The music of poetry has fascinated Weatherford and motivated her literary career. In an interview with The Brown Bookshelf she said, "The Creator called me to be a poet. I hear words strung together in my head just as a composer hears notes and chords. Scenes unfold in my mind just as they do on a filmmaker’s storyboard. Like poetry, quality children’s literature compresses language, distills feeling, evokes scenes, and can be experienced on multiple levels. The best poetry makes music with words."
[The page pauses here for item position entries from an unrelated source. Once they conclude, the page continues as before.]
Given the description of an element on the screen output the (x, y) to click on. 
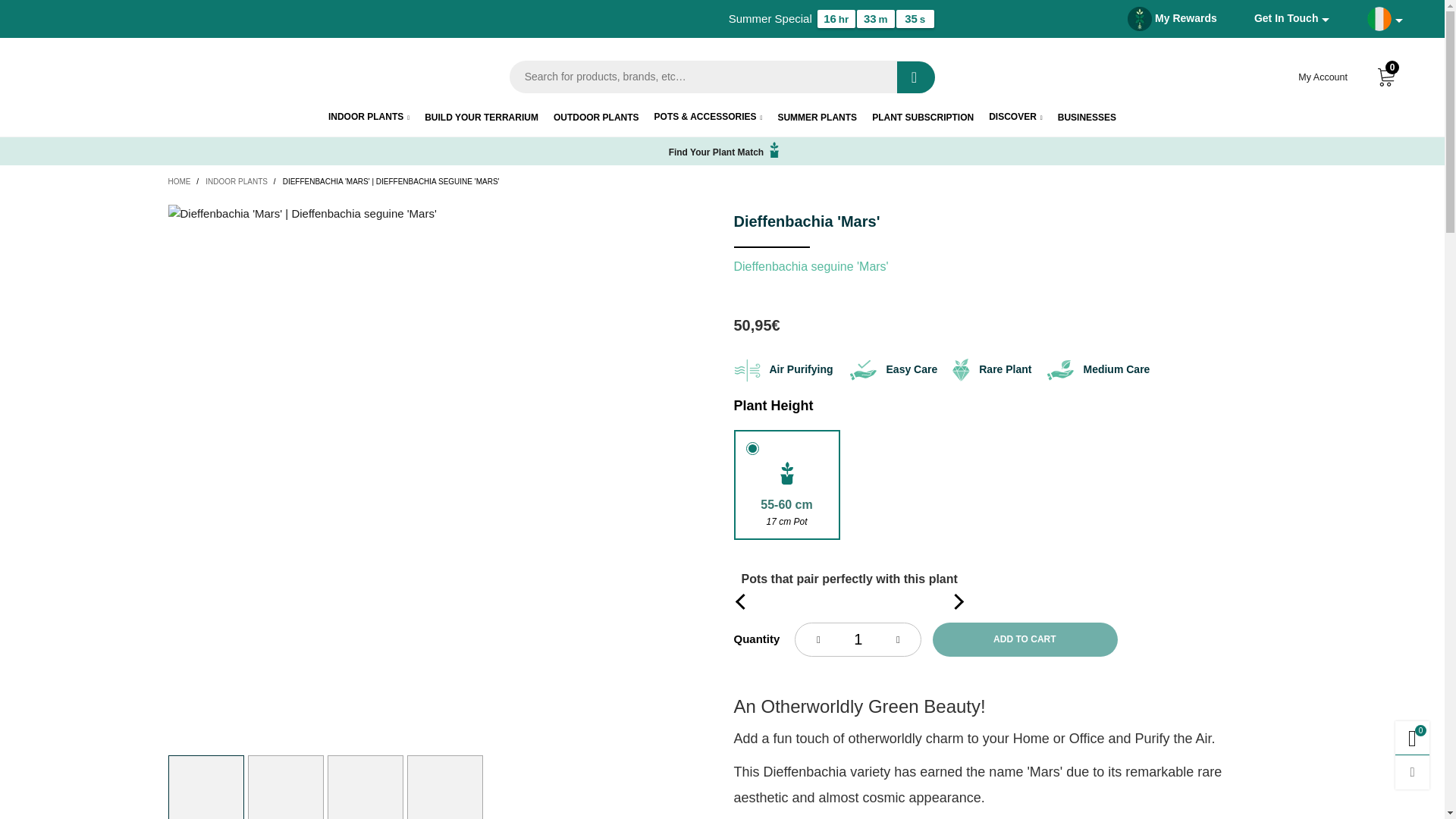
Businesses  (1087, 117)
0 (1385, 76)
Summer Plants (817, 117)
Outdoor Plants (596, 117)
Build Your Terrarium (481, 117)
Discover (1015, 117)
Cart (1385, 76)
INDOOR PLANTS (369, 117)
Search (915, 77)
Indoor Plants (369, 117)
My Account (1323, 75)
Plant Subscription (923, 117)
1 (858, 639)
Given the description of an element on the screen output the (x, y) to click on. 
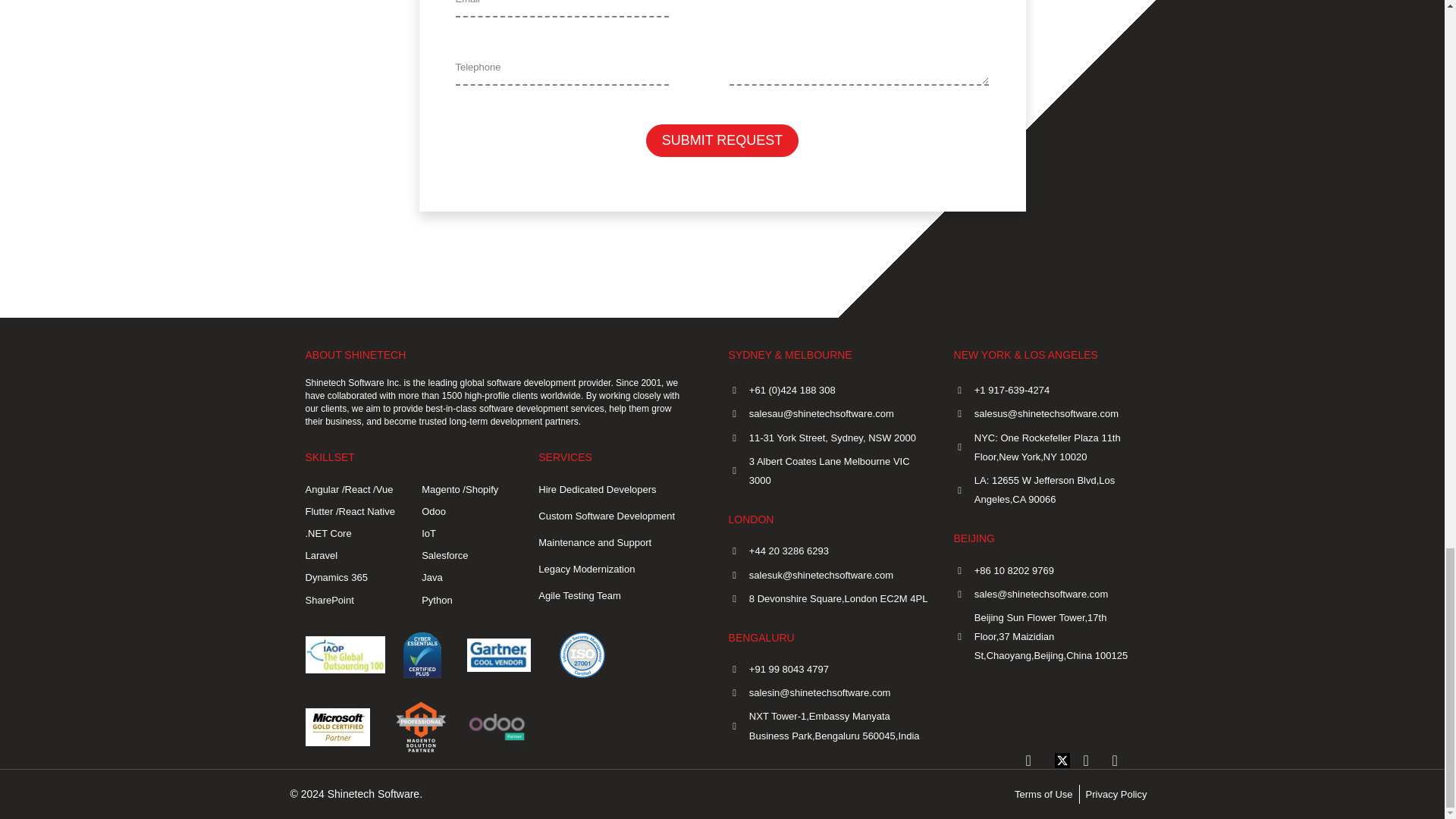
ISO27001 (582, 655)
.NET Core (351, 533)
Java (468, 577)
Odoo (468, 511)
microsoft (336, 727)
IoT (468, 533)
gartner tool vendor (499, 654)
Global outsourcing 100 (344, 654)
odoo partner (497, 726)
SUBMIT REQUEST (722, 140)
Given the description of an element on the screen output the (x, y) to click on. 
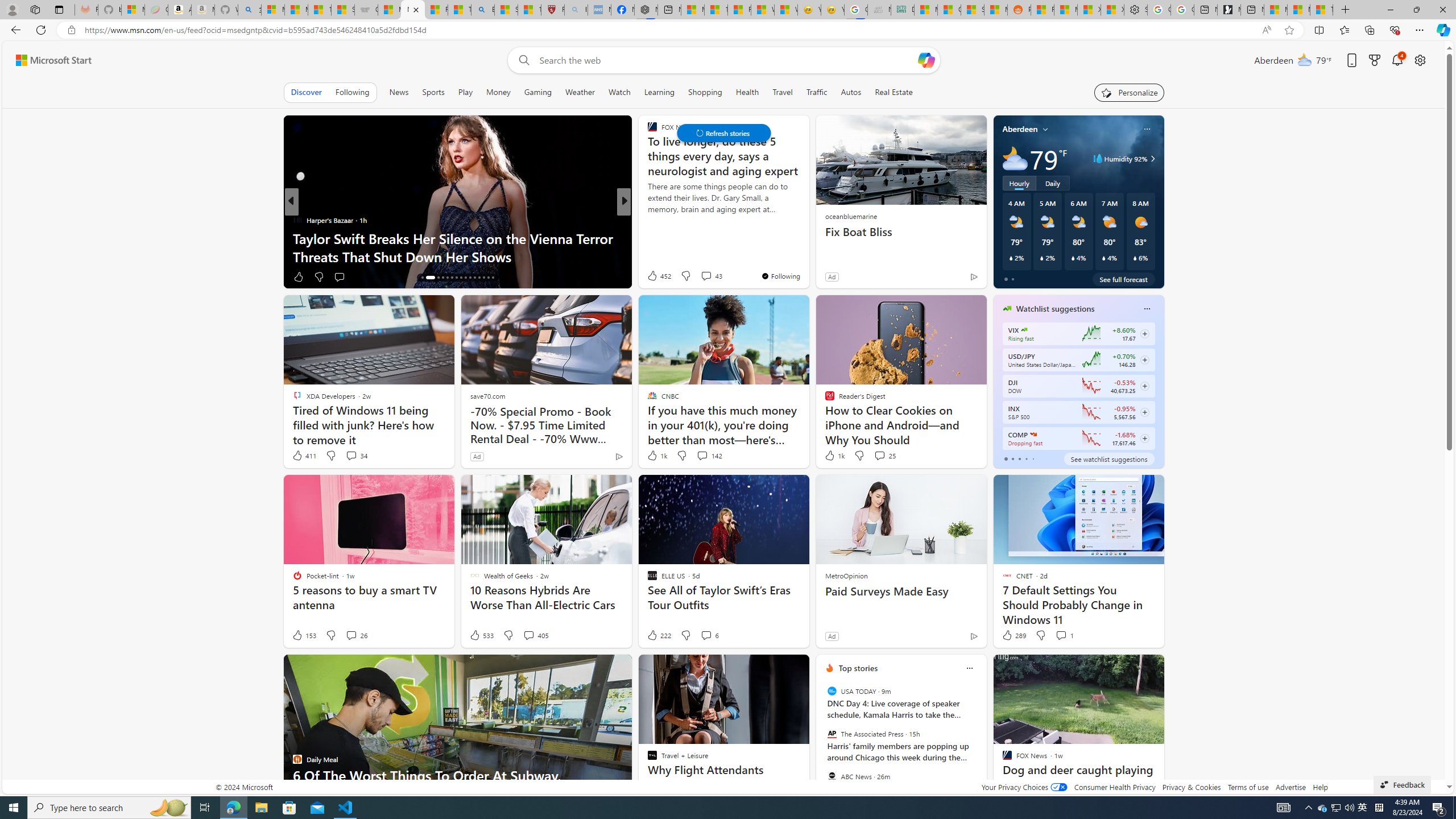
6 Like (651, 276)
View comments 7 Comment (703, 276)
Personalize your feed" (1129, 92)
View comments 142 Comment (708, 455)
AutomationID: tab-19 (442, 277)
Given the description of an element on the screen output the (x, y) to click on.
Weatherford began writing in first grade by dictating poems to her mom. Her father taught printing at a local high school and published his daughter's early works. As a child, she enjoyed reading Dr. Seuss and Langston Hughes. Continuing to pursue creative writing as a hobby through high school and college, she later earned her M.F.A from the University of South Carolina and an M.A. in publication design from the University of Baltimore. Although a Baltimore native, she currently resides in North Carolina and teaches composition and children's literature at Fayetteville State University. Initially, Weatherford was invited to FSU as a writer-in-residence, but in 2007, she received the position of associate professor.
As an author, she acknowledges her calling "to mine the past for family stories, fading traditions and forgotten struggles." The books she writes, in poetry and prose, explore African-American history from a children's perspective and relate the past to new generations. Her works are often inspired by true events, many of which took place in the areas where Weatherford has lived. In her Author's Notes for each book, she includes a portion of her historical research, from which her fiction or poetry emerged. In describing her purpose for writing to the School Library Journal, she says, "I want the books that I write that are set during the Jim Crow era and the Civil Rights era to nudge today's kids toward justice. We've gone a long way, but we still have a long way to go."
In 1995, Lee & Low Books published her first picture book, Juneteenth Jamboree, about a summer celebration in memory of the Texas Emancipation. She then wrote a series of board books for preschoolers. In 1998, she co-authored Somebody's Knocking at Your Door: AIDS and the African American Church, and then published a collection of poetry, The Tar Baby on the Soapbox. After establishing herself as a versatile writer for both children and adults, she published two nonfiction chapter books before penning her first award-winning children's book, The Sound That Jazz Makes, a poem that traces the history of African-American music.